昭和26年、米国の委託により、気象庁が南鳥島において気象観測を開始したが、昭和38年、米国気象局に移管。昭和43年の小笠原諸島の返還に伴い、気象庁南鳥島気象観測所として設置され、米国より気象業務を引き継ぎ、現在に至る。

【代表者】 小倉一重所長
【職員数】 17名
 
 南鳥島気象観測所は、生活の著しく不便な離島において、多年にわたり観測点の極めて少ない南方海域での貴重な気象観測に尽力し、公務の信頼の確保に寄与していることが認められました。
 気象観測所のある南鳥島は、東京から南東に1800キロメートル離れた所にあり、硫黄島、小笠原諸島に取り囲まれた、海抜8メートル、面 積が約1,1平方キロメートルの花台状の隆起珊瑚でできた、太平洋の真中に浮ぶ文字どおりの孤島です。

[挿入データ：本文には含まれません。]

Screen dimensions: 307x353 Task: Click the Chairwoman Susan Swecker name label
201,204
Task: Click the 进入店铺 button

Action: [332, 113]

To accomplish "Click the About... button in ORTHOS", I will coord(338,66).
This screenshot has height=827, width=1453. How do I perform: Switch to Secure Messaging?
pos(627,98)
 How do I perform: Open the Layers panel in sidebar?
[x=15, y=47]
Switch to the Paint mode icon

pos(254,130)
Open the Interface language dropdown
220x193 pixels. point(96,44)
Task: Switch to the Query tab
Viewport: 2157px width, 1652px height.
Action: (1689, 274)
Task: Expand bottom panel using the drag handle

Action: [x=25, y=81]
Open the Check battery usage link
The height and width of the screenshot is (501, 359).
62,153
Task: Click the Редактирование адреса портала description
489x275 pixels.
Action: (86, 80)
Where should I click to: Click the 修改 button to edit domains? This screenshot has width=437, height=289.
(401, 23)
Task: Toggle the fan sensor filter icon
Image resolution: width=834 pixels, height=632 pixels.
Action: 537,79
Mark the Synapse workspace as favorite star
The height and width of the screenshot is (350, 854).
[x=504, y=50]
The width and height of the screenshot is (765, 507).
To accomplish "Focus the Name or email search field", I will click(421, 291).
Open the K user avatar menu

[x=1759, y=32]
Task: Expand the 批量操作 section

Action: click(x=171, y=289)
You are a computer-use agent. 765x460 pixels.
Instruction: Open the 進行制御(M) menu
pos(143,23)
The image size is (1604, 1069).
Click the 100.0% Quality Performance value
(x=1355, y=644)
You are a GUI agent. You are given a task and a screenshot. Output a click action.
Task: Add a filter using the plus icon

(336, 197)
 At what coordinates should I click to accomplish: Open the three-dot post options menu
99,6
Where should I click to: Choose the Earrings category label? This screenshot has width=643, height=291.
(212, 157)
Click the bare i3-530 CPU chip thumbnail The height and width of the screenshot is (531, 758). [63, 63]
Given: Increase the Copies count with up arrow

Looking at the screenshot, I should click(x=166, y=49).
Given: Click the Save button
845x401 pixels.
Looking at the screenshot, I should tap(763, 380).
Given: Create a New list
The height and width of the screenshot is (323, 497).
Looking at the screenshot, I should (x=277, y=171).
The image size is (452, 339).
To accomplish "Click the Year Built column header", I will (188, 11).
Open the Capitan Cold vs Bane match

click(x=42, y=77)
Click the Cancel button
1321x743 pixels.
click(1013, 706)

 島には、気象庁の職員のほか、防衛庁海上自衛隊の航空派遣隊が11名と米軍沿岸警備隊22名だけで、一般 の住民は1人もいないため、例えば、通信機器等を稼働させるための発電所の運営は気象庁、調理や生活物資の輸送は防衛庁というように、防衛庁との密接な協力の下で、業務運営がなされています。
 職員は、3か月交替で南鳥島に出張勤務するというローテーションで勤務をしているため、勤務に赴く日の朝、「子供に『またきてね』と言われたことが一番辛かった」と、ある職員が話していたといいます。